Thursday 29 February 2024

Inflation and the output gap

Yesterday's Monetary Policy Statement from the Reserve Bank said (eg at p ii) that "a sustained decline in capacity pressures in the New Zealand economy is required to ensure that headline inflation returns to the 1 to 3 percent target": the economy needs to move from a hothouse above-capacity state (a 'positive output gap' with people trying to chase after scarce resources, driving up their prices) to a below-full-capacity state (a 'negative output gap', where resources are more available and less in demand).

Here's what the relationship that's being relied on has looked like over the past twenty odd years. It shows how the output gap has affected domestically-generated ('non-tradables') inflation. The numbers come from the underlying data supporting the Statement, which the RBNZ helpfully supplies as a spreadsheet. I've taken the impact of the 2010 GST increase out of the inflation data. I've also advanced the output gap by three quarters, which looks to be a good stab (tested by a couple of quick regressions) at the lag between the hot or cold state of the economy and subsequent heating up or cooling down of inflationary pressures.

It's a reasonably robust relationship (a simple regression had an R squared of 0.54) but it's obviously not infallible. In the mid 2000s for example the economy ran quite hot but non-tradables inflation never picked up, and the years immediately before Covid also saw the economy in reasonably good fettle without provoking the inflation genie. But that said, and especially when there are really large moves (the post GFC slump, the post-Covid fiscal and monetary policy fuelled boom), it holds up pretty well.

Two things struck me when I looked at the chart. One is that the RBNZ is projecting a large move in the output gap by historical standards. Peak to trough, the GFC setback amounted to a 5.8% of GDP swing, from 2.8% above capacity to 3.0% below it. The projected move in coming years is almost as large: a 5.5% swing from 3.9% above full capacity to 1.6% below. Maybe that will indeed happen as monetary policy continues to bite, fiscal policy very likely turns less supportive and strong net immigration swells the available labour supply. I wouldn't say it's an implausibly big or improbable ask to see a turnaround of that order, but getting on top of inflation is reliant on a pretty large change in economic conditions coming to hand.
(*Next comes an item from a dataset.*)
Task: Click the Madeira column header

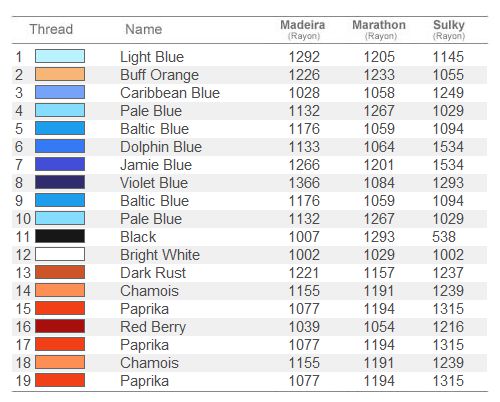Action: click(x=303, y=29)
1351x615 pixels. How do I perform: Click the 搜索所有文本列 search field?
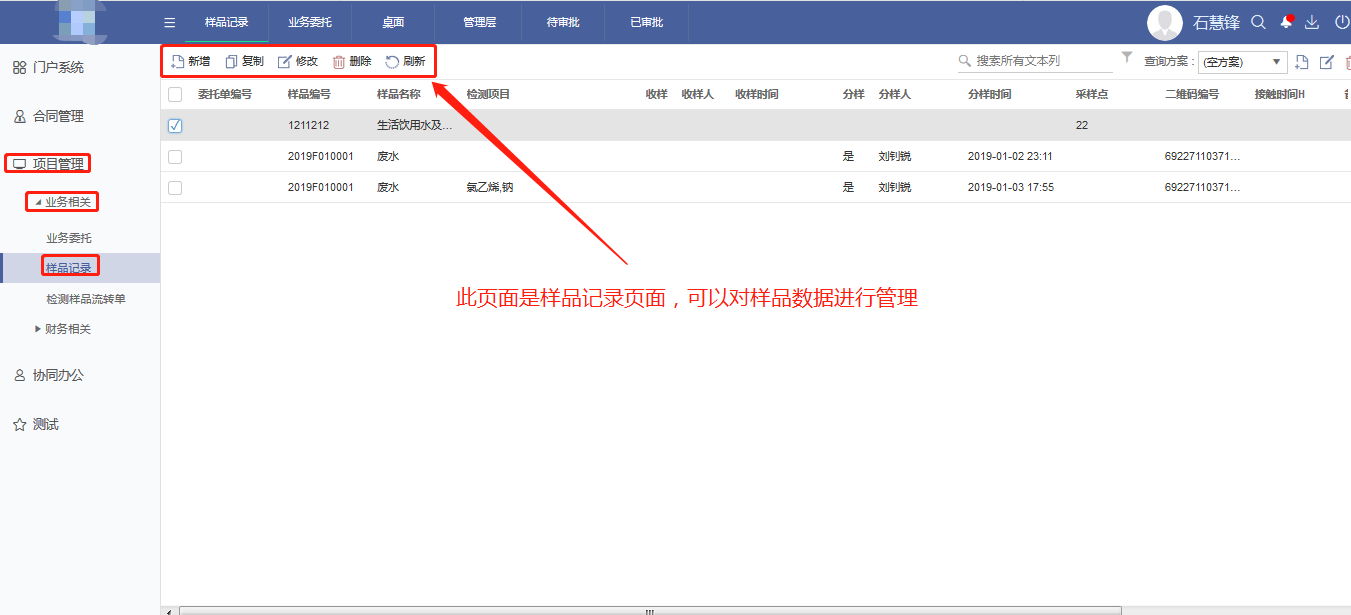coord(1040,61)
The other thing that struck me is that if the output gap does indeed evolve as the RB expects, non-tradables inflation might even drop more than projected. My little regression says that if we get down to a negative output gap of -1.6%, non-tradable inflation (with a three quarter lag) would get down to 2.3%, a bit lower than the 3.0% the RBNZ anticipates. Or put it another way: the 3% or so non-tradables inflation the Bank expects is the sort of outcome you'd get if the economy was roughly at a Goldilocks zero output gap, neither too hot nor too cold. If we actually stay below that level (as the Bank thinks), non-tradables inflation could well recede more than currently anticipated.